Rewrite the lines from the one containing "Click the Home page icon button" up to and including the one containing "tap(167, 39)", keeping the requests, and shift every coordinate in the answers by adding 30 to it. Leave the pictures out.

— Start Input rows —

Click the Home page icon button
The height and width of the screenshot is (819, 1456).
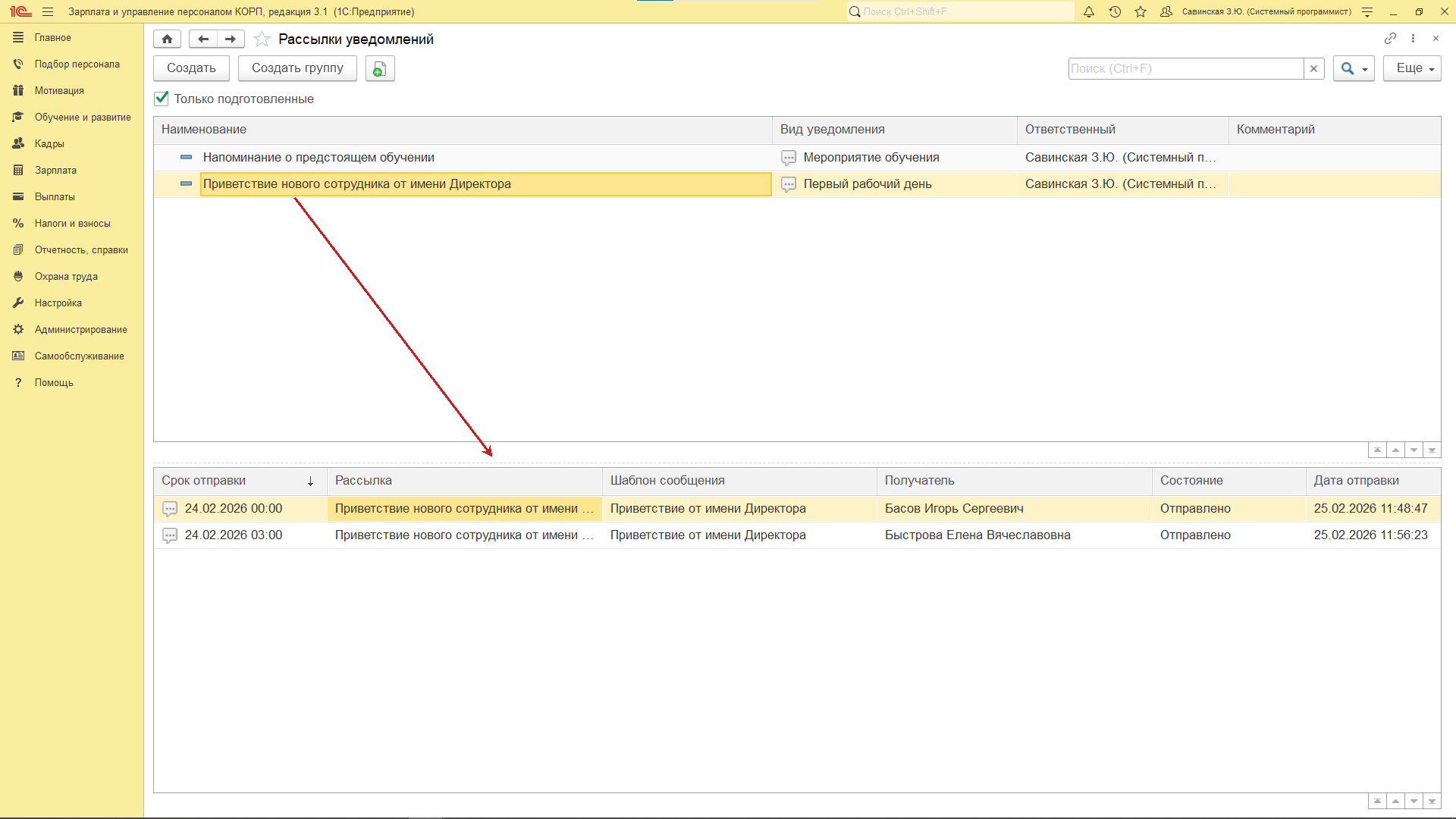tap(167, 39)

— End Input rows —
— Start Input rows —

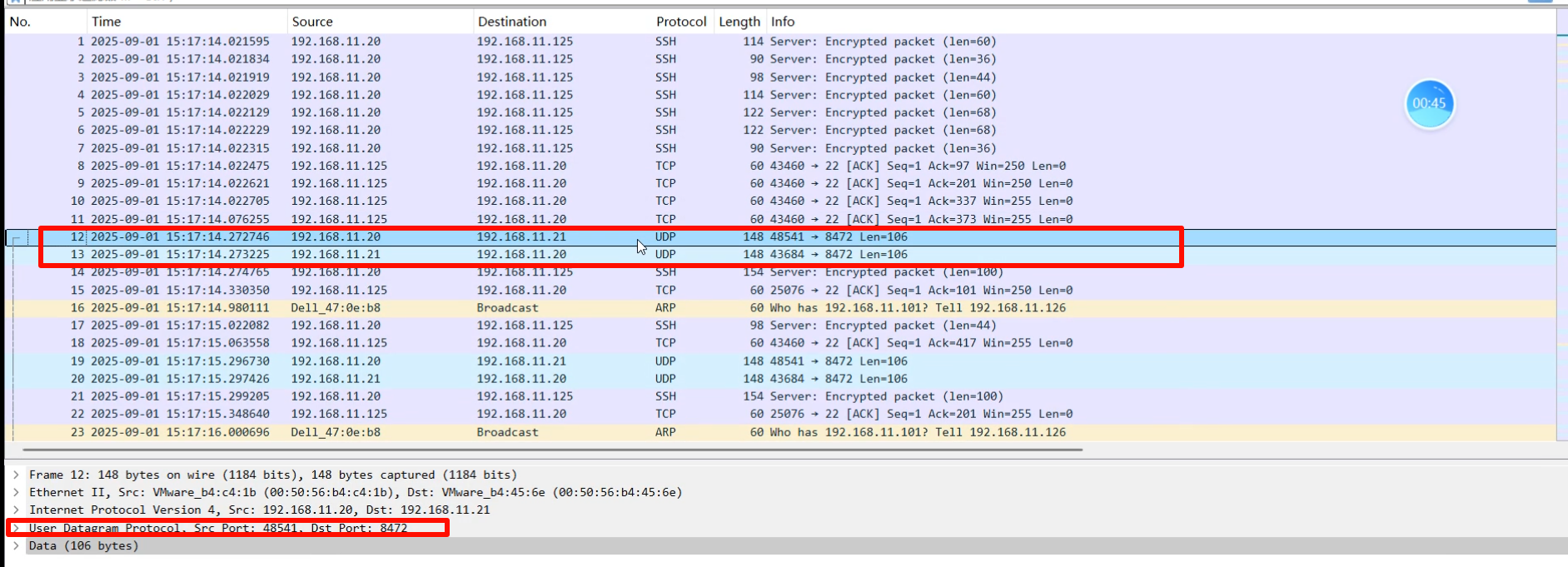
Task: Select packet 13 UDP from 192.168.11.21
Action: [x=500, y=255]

— End Input rows —

§ Task response
Click the Home page icon button
The height and width of the screenshot is (819, 1456).
tap(197, 69)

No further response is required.